• [PROBLEM DETAILS]: The lines to copy run from the one containing "Given: Collapse the left sidebar panel" to the very end of the records; give them exactly, and only them, without pictures.

-------

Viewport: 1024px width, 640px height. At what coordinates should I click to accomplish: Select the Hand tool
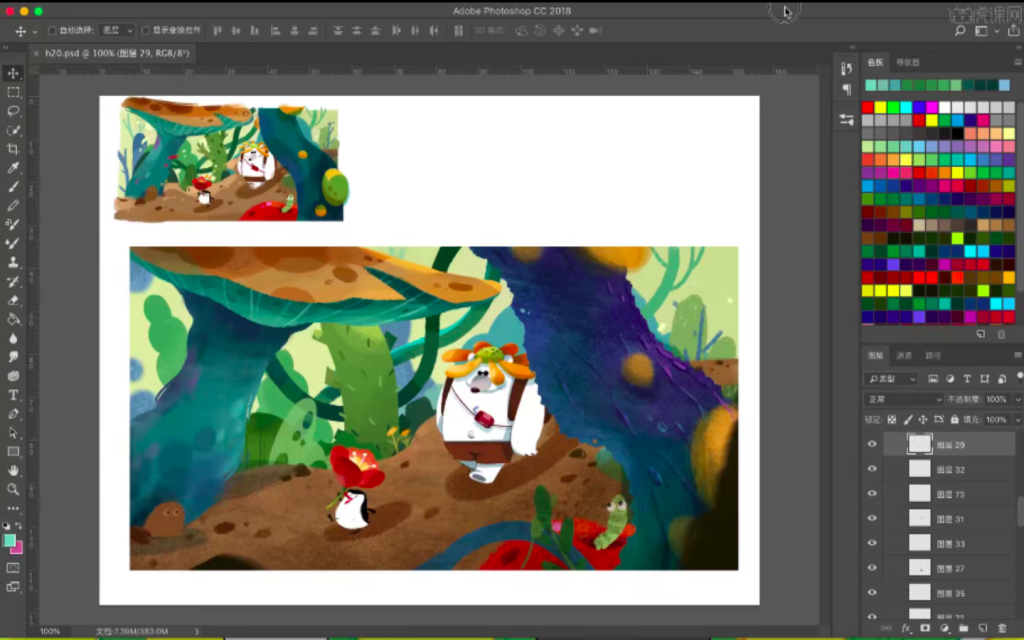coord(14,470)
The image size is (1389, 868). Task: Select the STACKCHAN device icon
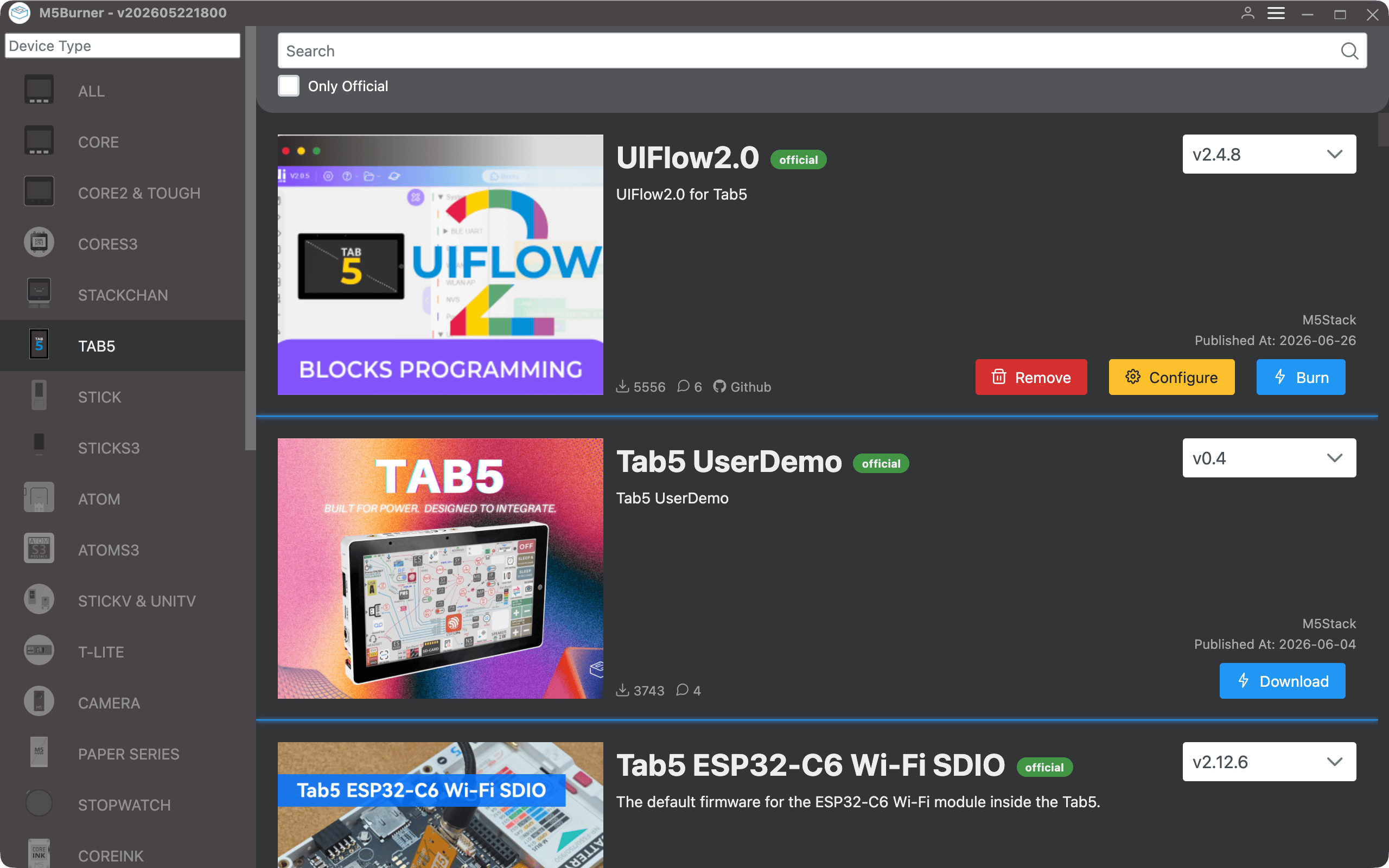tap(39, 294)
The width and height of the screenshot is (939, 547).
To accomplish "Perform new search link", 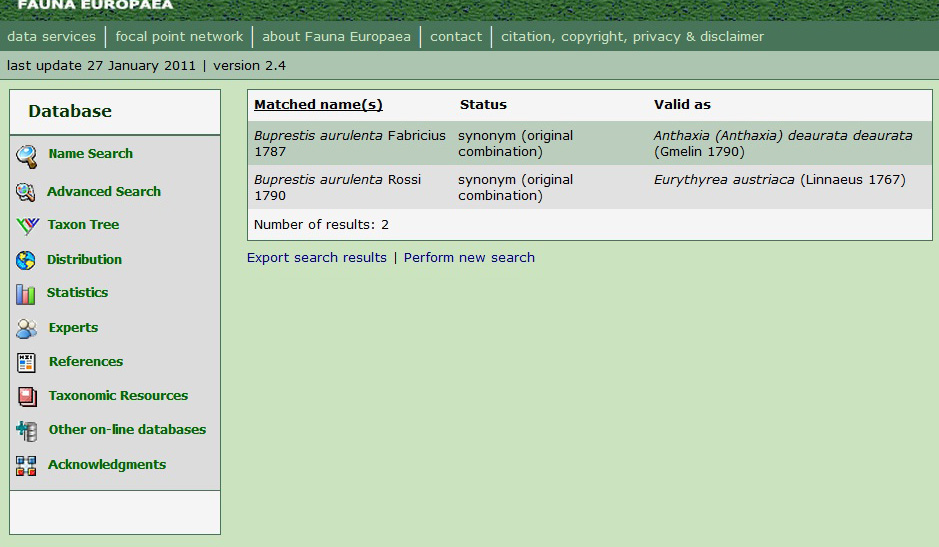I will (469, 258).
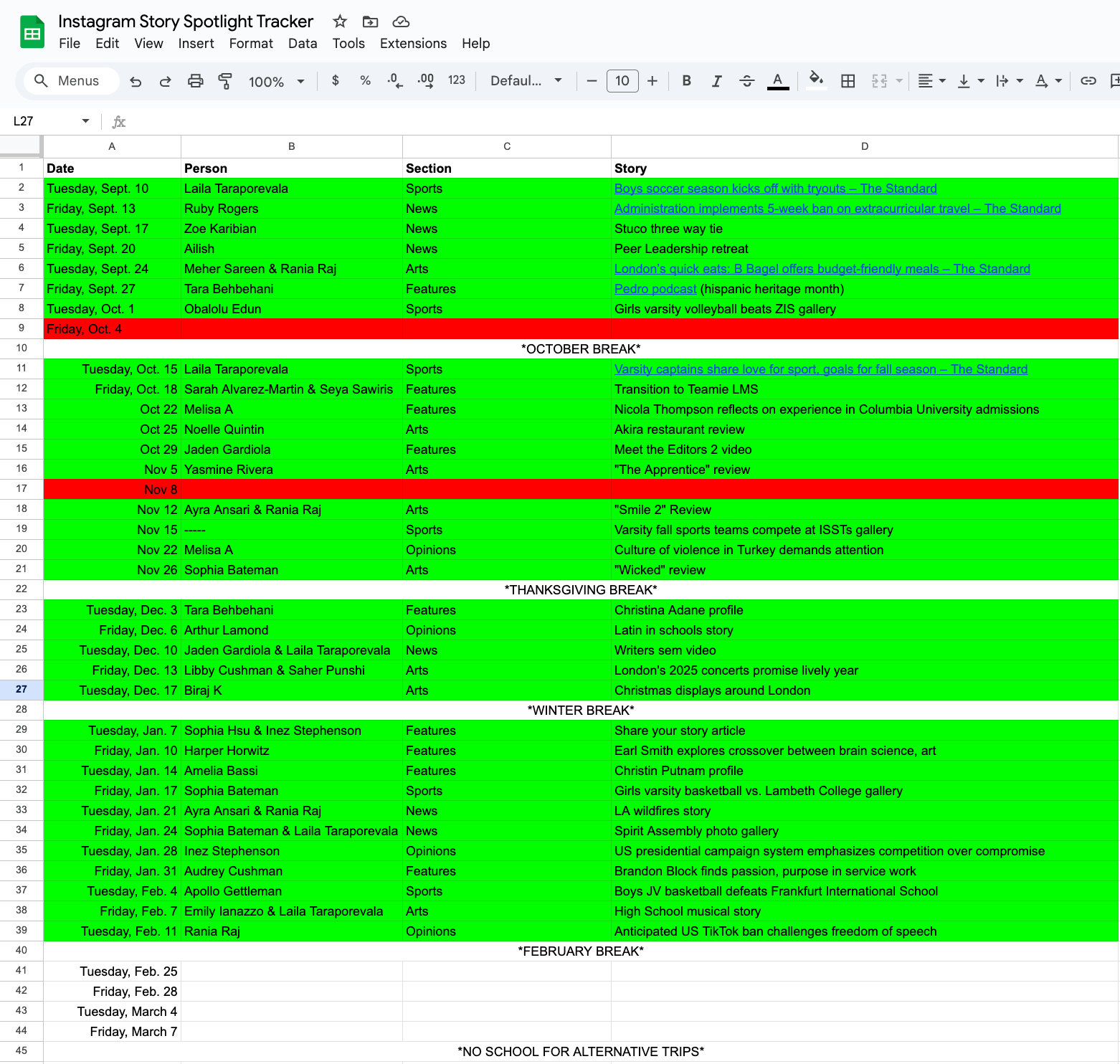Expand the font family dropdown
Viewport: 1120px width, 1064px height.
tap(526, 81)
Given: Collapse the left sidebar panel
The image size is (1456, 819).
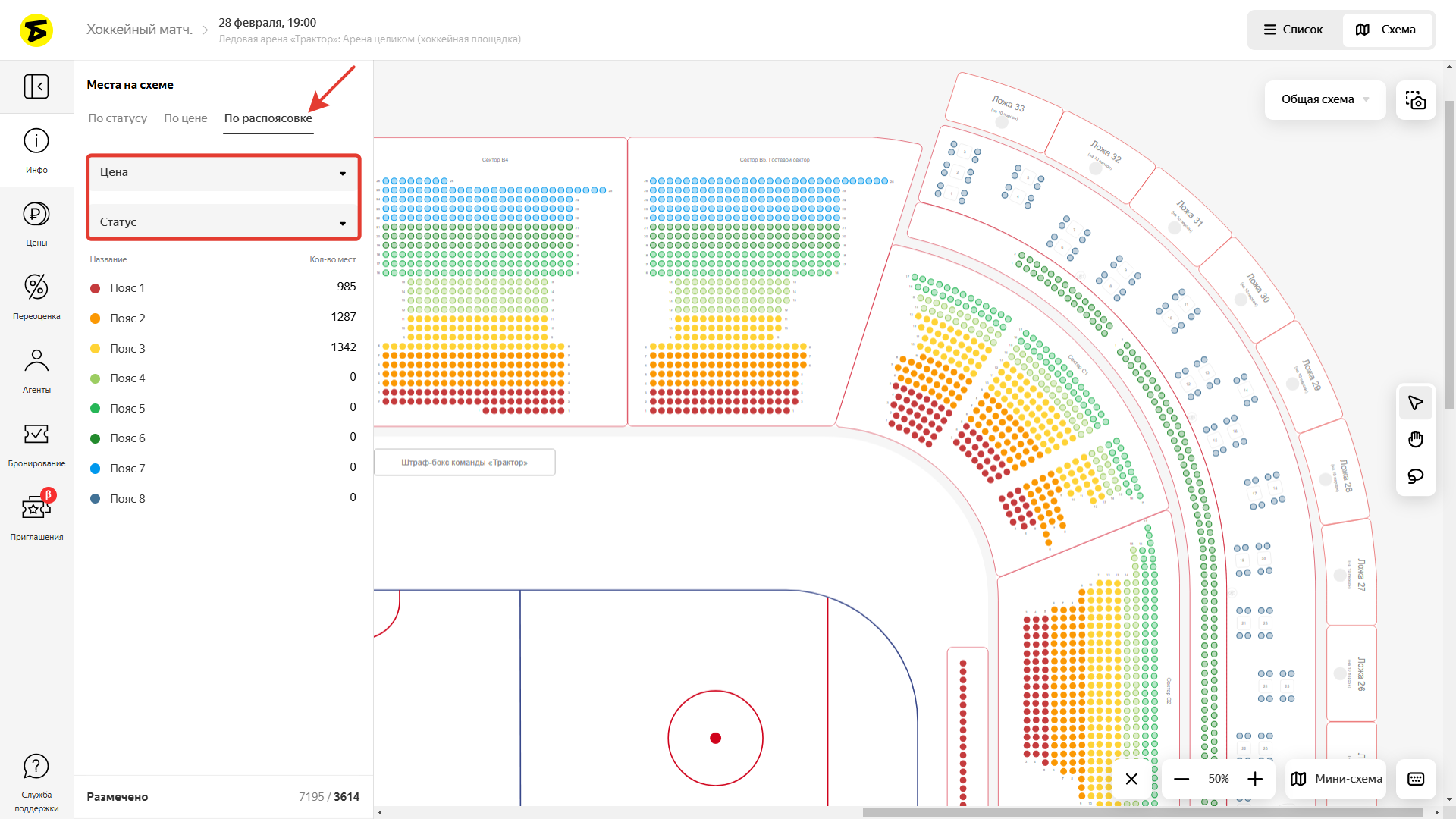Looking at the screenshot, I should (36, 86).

-------

• [TASK ANSWER]:
Given: Collapse the left sidebar panel
The image size is (1456, 819).
Looking at the screenshot, I should (36, 86).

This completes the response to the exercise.